The first wave of health care personnel from abroad has arrived in Hawaii to help care for patients, just ahead of what some say is an expected peak in daily coronavirus cases this week.
Lt. Gov. Josh Green said Monday on the Honolulu Star-Advertiser’s “Spotlight Hawaii” livestream program that 350 health care personnel arrived this week through anticipated funding from the Federal Emergency Management Agency, with more expected to come next week.
More than 100 arrived over the weekend to help at Queen’s, according to The Queen’s Health Systems, and will undergo orientation before deployment. The supplemental staff includes nurses, respiratory therapists and a radiologic technologist who will work at The Queen’s Medical Center-Punchbowl and QMC-West, both of which recently declared an “internal state of emergency” due to staffing shortages.
Green said he believes the peak in daily COVID-19 cases will occur sometime this week, followed by a peak in hospitalizations.
“The COVID pandemic has chewed up and spit out a whole lot of public health workers, and I want to thank them for all of the hard work they’ve done over these two years,” said, “but we’re still going to have a lot more work to do in the next few months.”
The estimated cost of bringing about 900 medical personnel requested to Hawaii to help care for patients over eight weeks is about $90 million, he said, to be covered by FEMA.
On Monday the state Department of Health reported 4,700 new coronavirus infections, bringing Hawaii’s total since the start of the pandemic to 174,586 cases. No new virus-related fatalities were reported, and Hawaii’s COVID-19 death toll remained at 1,126.
The seven-day average of new cases statewide rose to 3,705 Monday, while the average positivity rate remains unknown.
As previously reported, DOH temporarily paused reporting the positivity rate as of Sunday because the state’s system has been overwhelmed by the number of test results it is trying to process.

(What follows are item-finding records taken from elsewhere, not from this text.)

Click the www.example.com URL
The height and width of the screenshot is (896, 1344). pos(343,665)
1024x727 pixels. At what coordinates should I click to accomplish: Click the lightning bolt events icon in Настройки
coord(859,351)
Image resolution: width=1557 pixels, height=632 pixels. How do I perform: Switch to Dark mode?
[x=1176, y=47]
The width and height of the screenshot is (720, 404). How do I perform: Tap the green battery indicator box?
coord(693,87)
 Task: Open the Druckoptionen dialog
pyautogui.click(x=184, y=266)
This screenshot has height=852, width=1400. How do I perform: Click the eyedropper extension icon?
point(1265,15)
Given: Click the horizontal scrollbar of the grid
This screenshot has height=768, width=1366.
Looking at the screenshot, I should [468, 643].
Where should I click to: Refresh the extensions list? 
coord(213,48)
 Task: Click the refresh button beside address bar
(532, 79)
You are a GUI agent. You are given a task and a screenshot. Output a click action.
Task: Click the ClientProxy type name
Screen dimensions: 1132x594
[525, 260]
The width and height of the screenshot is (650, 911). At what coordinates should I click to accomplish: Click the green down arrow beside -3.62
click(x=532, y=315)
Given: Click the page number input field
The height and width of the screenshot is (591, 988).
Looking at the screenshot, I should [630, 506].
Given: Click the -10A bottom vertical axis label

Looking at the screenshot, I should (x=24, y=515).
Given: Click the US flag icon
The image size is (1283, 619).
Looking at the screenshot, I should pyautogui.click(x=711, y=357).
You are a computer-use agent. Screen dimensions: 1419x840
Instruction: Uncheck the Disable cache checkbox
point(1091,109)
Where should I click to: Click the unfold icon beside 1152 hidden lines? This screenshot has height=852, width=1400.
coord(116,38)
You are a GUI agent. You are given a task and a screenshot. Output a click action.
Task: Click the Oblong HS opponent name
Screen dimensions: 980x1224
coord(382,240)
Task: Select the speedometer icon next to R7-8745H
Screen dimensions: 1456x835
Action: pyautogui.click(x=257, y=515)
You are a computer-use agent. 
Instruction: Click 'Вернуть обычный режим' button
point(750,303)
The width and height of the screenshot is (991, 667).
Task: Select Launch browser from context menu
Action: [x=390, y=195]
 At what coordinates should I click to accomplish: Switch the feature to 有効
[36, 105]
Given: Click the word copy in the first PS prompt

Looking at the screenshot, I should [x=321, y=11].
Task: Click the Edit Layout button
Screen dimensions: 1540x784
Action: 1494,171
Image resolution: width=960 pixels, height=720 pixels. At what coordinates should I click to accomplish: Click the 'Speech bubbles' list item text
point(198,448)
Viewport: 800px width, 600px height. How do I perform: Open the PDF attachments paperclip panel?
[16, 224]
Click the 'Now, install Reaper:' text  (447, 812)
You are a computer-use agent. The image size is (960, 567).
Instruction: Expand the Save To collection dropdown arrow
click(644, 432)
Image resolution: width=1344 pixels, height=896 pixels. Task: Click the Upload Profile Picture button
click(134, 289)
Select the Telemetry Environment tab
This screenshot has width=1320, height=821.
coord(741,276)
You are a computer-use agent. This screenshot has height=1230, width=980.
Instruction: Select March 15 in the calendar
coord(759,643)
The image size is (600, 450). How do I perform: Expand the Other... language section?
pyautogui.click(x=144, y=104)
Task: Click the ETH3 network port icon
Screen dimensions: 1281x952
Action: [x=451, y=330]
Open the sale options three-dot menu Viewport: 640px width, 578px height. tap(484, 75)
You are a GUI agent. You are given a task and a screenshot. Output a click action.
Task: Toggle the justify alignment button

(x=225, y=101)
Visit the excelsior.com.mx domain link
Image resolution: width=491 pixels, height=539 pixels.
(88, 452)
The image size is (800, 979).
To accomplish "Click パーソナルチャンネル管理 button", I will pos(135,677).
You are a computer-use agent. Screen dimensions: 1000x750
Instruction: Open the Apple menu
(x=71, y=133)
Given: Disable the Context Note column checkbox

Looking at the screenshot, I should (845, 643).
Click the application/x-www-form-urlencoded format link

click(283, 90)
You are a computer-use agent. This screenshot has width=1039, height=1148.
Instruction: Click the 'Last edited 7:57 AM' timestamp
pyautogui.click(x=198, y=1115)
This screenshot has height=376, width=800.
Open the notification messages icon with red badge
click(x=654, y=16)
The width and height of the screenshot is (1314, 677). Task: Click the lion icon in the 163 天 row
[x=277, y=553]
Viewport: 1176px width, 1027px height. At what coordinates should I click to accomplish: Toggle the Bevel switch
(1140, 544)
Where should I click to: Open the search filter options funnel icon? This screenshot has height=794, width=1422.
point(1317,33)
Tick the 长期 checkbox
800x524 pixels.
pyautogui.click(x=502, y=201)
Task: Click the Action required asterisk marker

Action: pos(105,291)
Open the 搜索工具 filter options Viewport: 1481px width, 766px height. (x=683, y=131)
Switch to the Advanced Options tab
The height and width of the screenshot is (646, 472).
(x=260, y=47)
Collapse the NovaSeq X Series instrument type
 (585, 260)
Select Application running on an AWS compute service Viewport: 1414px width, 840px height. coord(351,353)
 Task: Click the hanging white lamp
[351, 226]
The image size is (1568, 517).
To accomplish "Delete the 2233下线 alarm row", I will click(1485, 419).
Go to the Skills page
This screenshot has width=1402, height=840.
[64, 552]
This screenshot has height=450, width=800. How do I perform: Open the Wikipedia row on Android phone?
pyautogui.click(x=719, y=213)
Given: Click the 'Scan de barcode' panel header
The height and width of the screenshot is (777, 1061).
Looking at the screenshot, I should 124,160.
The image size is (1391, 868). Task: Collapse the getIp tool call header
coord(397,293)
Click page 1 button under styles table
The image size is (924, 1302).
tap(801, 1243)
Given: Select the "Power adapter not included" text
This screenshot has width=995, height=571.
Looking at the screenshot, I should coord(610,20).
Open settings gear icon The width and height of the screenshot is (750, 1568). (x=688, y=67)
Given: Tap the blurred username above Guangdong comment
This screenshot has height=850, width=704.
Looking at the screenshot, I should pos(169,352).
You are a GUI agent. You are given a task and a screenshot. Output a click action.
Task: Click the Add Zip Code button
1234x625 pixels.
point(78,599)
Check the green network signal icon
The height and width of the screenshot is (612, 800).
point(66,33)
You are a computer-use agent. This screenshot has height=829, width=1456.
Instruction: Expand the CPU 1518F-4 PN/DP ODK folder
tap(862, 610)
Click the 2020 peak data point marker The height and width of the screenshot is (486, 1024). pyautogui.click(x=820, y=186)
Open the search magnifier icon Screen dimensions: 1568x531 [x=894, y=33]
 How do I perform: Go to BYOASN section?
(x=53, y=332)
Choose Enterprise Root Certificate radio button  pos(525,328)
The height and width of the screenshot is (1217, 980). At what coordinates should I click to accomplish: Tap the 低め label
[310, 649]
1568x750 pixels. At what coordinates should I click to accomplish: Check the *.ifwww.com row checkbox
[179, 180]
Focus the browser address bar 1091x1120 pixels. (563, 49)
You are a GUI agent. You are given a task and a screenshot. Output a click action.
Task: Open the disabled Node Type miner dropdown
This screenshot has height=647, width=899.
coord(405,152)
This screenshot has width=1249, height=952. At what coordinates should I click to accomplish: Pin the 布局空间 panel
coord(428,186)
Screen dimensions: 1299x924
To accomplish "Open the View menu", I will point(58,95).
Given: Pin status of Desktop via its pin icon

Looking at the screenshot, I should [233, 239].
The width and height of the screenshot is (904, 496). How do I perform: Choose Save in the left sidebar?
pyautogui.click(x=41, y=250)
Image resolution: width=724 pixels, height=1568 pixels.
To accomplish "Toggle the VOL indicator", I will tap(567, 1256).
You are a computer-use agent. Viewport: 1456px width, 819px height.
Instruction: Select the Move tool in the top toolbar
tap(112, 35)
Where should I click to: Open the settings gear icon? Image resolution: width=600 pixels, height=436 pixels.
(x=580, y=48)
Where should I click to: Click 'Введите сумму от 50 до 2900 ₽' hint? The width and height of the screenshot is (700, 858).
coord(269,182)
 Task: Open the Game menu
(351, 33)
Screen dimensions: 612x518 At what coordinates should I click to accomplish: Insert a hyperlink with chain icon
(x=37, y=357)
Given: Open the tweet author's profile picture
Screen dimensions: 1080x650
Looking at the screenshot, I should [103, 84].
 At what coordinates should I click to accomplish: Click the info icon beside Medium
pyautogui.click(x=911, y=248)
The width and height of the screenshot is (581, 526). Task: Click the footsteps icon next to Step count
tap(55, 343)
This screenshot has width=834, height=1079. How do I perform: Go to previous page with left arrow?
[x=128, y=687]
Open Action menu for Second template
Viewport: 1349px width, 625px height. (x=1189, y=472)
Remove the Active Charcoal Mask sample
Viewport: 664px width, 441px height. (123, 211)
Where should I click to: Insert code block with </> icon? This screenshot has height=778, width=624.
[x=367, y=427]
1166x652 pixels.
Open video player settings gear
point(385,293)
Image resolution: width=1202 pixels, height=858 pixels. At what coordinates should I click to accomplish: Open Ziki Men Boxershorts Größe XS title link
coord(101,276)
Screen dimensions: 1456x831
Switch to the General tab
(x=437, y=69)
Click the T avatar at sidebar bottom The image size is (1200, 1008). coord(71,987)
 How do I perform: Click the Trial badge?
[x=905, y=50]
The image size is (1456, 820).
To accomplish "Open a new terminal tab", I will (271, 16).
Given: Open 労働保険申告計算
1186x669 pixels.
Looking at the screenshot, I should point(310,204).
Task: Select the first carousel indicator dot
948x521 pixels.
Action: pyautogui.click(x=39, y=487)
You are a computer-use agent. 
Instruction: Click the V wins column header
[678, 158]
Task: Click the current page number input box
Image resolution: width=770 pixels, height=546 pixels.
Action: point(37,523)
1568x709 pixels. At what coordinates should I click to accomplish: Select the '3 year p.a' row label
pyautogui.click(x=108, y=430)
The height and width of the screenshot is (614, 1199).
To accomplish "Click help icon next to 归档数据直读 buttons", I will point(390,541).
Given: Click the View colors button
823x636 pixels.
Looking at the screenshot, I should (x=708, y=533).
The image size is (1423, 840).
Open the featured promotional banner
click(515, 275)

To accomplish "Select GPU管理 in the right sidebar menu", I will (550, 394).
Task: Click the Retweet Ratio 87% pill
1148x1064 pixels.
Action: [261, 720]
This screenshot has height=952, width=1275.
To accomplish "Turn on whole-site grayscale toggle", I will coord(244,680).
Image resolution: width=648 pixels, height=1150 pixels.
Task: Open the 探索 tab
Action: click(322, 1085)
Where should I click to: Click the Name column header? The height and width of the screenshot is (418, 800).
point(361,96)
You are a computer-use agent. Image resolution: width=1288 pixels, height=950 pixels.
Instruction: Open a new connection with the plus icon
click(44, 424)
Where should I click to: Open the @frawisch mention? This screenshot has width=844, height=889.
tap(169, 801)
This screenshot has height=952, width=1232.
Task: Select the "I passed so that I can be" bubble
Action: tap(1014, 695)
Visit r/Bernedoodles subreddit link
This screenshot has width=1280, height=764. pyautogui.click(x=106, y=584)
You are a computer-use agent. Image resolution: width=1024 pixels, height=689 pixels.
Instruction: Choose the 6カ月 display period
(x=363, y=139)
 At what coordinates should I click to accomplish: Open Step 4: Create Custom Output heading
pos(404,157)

The pause might last for at least two weeks, which includes when some think the peak might occur.
As of Monday the state had more than 50,000 active cases, according to health officials.
On Monday the Hawaii Emergency Management Agency dashboard listed 346 patients with COVID-19 in hospitals, with 41 in intensive care and 19 on ventilators. HI-EMA collects the data from hospitals starting at midnight of the day the numbers are reported.
Green independently reported 356 patients with COVID-19 were in hospitals Monday, with 39 in intensive care, based on reports he gets every morning directly from hospital administrators, he said.
Though the two hospitalization numbers differ, both represent an increase over the previous day as well as the previous week. Hospitalizations have been increasing since mid-December.
Green said the delta variant was five times more likely to land people in hospitals than omicron, based on comparisons between the hospitalization rates then and now.
Those who are landing in the hospital include “those who had no vaccination whatsoever” and were extremely vulnerable, he said, as well as those who are older, with underlying chronic conditions such as heart or lung disease.
But people in their 30s and 40s who could not be vaccinated for health reasons have also landed in intensive care, he said, and had to be intubated.
More of the patients in hospitals during this surge also have been vaccinated with two doses, he said, noting 143 out of 356 fit that criterion Monday. He urged all eligible residents, estimated at about 500,000, to get boosted.
As of Friday, DOH reported, 75.2% of the state’s population is fully vaccinated, with 81% receiving at least one dose, and 30% boosted.
When asked, Green said boosters should be added to requirements for the Safe Travels program, which allows domestic travelers to Hawaii to bypass a five-day quarantine if they can show proof of full vaccination — defined as two doses of Pfizer or Moderna or one dose of Johnson & Johnson — or a negative COVID-19 test 72 hours prior to arrival.
“It should be made (modified), and it should be boosted or tested,” he said. “It’s got to be straightforward and simple. Otherwise it will create chaos.”
Requesting that travelers be both boosted and tested would be more complicated, he said, noting that “there aren’t enough tests out there in the universe” to do that.
Green said he and Gov. David Ige are discussing the changes, and that he anticipates seeing the booster included in requirements for Safe Travels by February, but that realistically, it might not happen until mid-February.
Ige, on an earlier “Spotlight Hawaii,” said if such a change were made, he would give the community at least two weeks to prepare for it.
Green also shared that his son, Sam, 11, contracted COVID-19 about three months ago after a classmate from his public charter school tested positive for the coronavirus, prior to vaccinations becoming available for children ages 5-11. Sam did not require a visit to the doctor, and is now doing all right, Green said. Sam is also now vaccinated.
Green said once again that he thinks schools should move forward with in-person classes for all the benefits they provide to students.
Green said following the peak in COVID-19 cases, which he expects by February, there will likely be a more gradual decline over several weeks rather than a steep plummet.
The Hawaii Pandemic Applied Modeling Work Group, a volunteer group of epidemiologists and data scientists, also predicted the peak would occur sometime this week.